*ACTIONS TO TAKE*:
1. In the cotton machine description, what is the minimum size for the spaces between the rows of teeth on the cylinder?
2. Reproduce the passage of the cotton machine description that begins with the words containing "I. The frame, by" and ends with "shall render convenient.".

*QUOTED TEXT*:
_ _ _ _ _ _ _
I. The frame, by which the whole work is supported and kept together, ought to be made of well seasoned timber, so that it may be firm and steady, and2 never become loose in the joints. Scantling four inches by three, will perhaps be stuff, of as suitable size as any. The frame should be of a square or parallelogramic form, the width must answer to the length of the Cylinder and the height and length may be proportioned as circumstances shall render convenient.
In the drawing annexed, Fig. 1, is a section of the Machine. A represents the cylinder, B The Breastwork, C, The clearer and D: The Hopper.
II. The Cylinder is of wood: its form is perfectly described by its name, and its dimensions may be from six to nine inches diameter, and from two3 to five feet in length. This cylinder is placed horizontally across the frame, in such manner as to give room for the clearer on one side of it, and the Hopper on the other, as in fig. 1. Its height, if the machine is worked by Hand should be about three feet four inches: otherwise it may be regulated by convenience. In the cylinder is fixed an Iron axis so large as to turn in the lathe without quivering. The axis may pass quite thro’ the cylinder or consist only of gudgeons, driven4 with cement into each end. There must be a shoulder at, b. Fig. 2. on each side the bearing or box to prevent any horizontal variation in the Cylinder. The bearings of the axis, or those parts which rest on the boxes must be rounded in a lathe, so that the centre of the axis may coincide with the center of the cylinder. One end of the axis should extend so far without the frame as to admit the winch, by which it is turned, to be connected with it at C. and so far at the other end as to receive the whirl designed for putting the clearer in motion. The brass boxes, in which the axis of the cylinder runs, consist each of two parts; c, and, d. Fig. 7. The lower part d, is sunk into the wood of the frame to keep it firm and motionless; and the upper part, c, is kept in its place by 2 small Iron bolts, H, H, headed on the lower end at, H. These bolts are inserted into the under side of the rail or scantling of the frame and continued up through both parts of the box. A portion of the bolts, as H, a, should be square, to prevent them from turning. The upper part of the box, c, is screwed down close, with a nut on the end of each bolt. At, e, is a perforation for conveying oil to the axis.
After the cylinder, with its axis is fitted and rounded with exactness, the circular part of its surface is filled with teeth set in annular rows. The spaces d, e, f, g, h, Fig. 2 between the rows of teeth must be so large as to admit a cotton seed to turn round freely in them every way: and ought not to be less than seven sixteenths of an inch.
The spaces k, 1, m, n, &c, Fig. 1, between the teeth, in the same row, must be so small as not to admit a seed or a half seed. They ought not to exceed one twelfth of an inch, and I think about one sixteenth of an inch the best.
_ _ _ _ _ _ _
*EXTRACTED MATERIAL*:
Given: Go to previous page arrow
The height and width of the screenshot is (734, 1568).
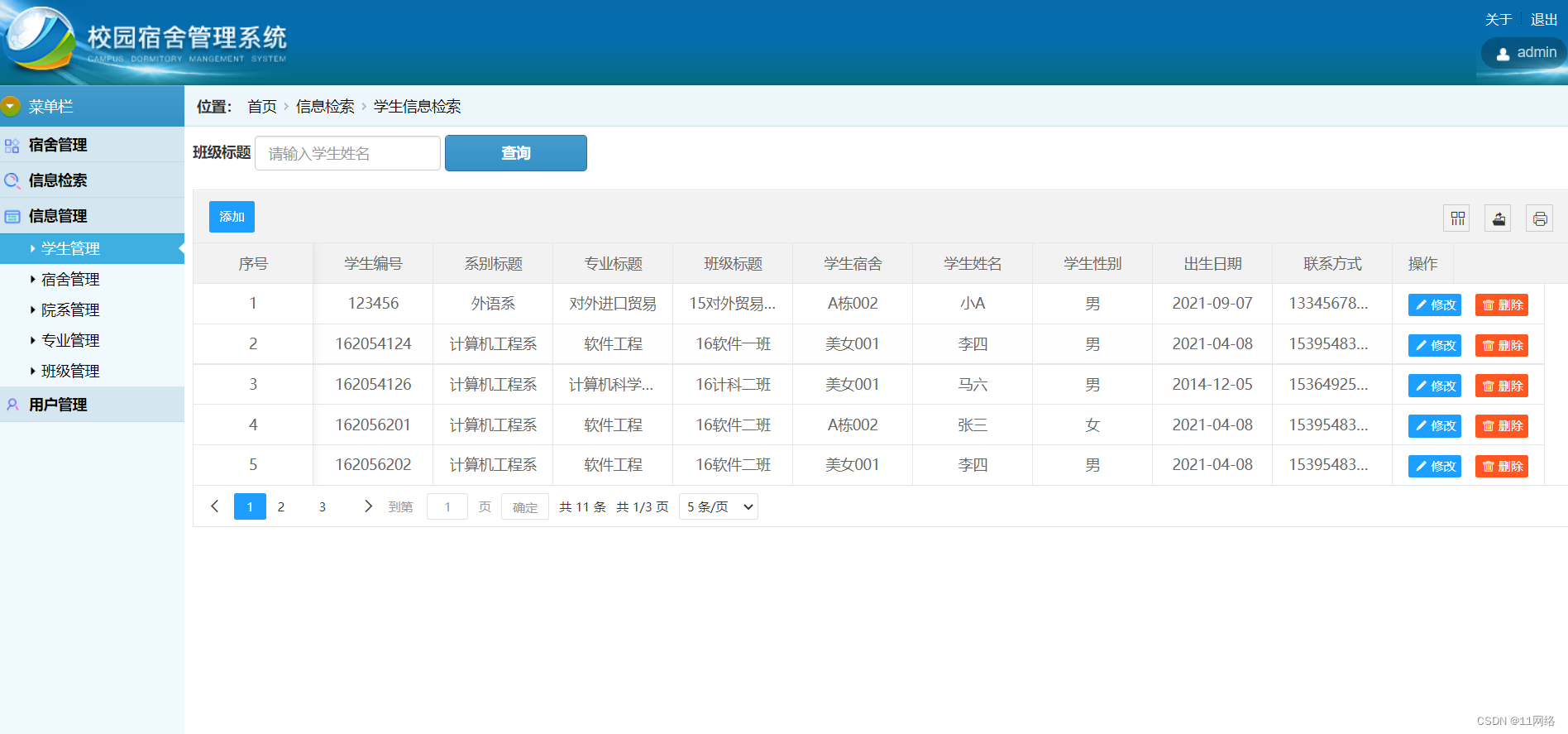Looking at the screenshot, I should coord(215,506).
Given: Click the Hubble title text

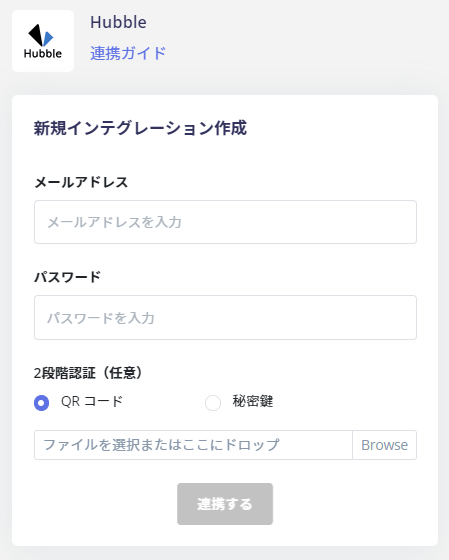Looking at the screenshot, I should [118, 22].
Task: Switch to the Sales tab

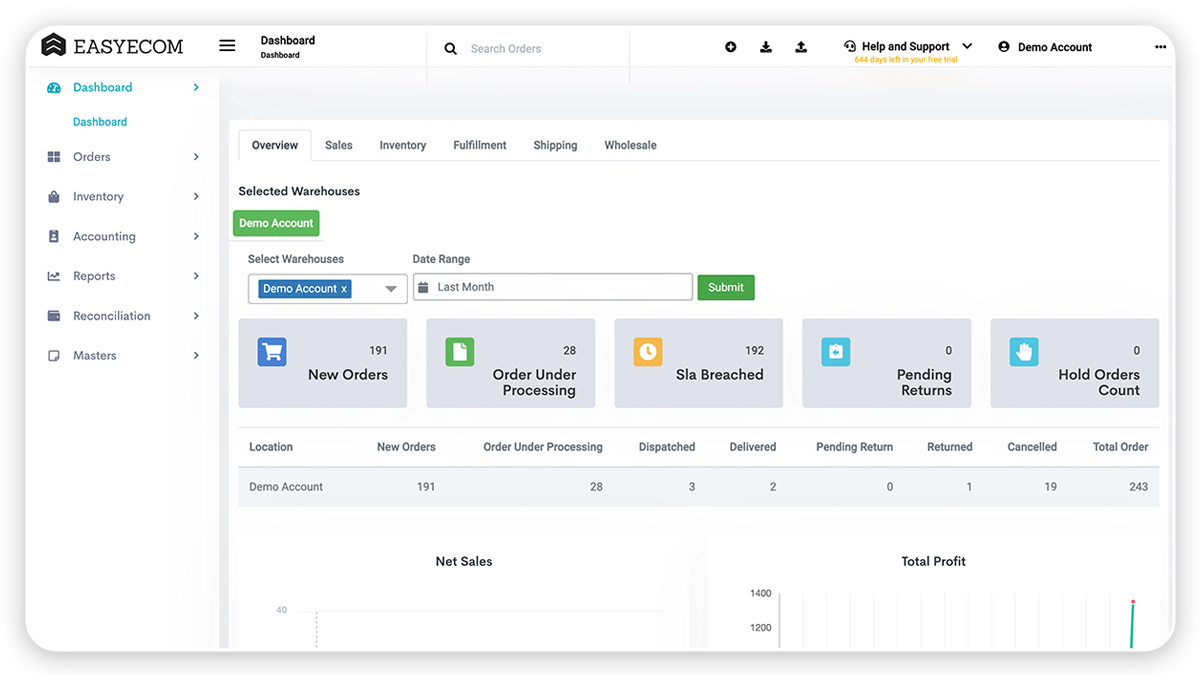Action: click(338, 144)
_ _ _ _ _ _ _
*RESPONSES*:
1. Not less than seven sixteenths of an inch.

2.
I. The frame, by which the whole work is supported and kept together, ought to be made of well seasoned timber, so that it may be firm and steady, and2 never become loose in the joints. Scantling four inches by three, will perhaps be stuff, of as suitable size as any. The frame should be of a square or parallelogramic form, the width must answer to the length of the Cylinder and the height and length may be proportioned as circumstances shall render convenient.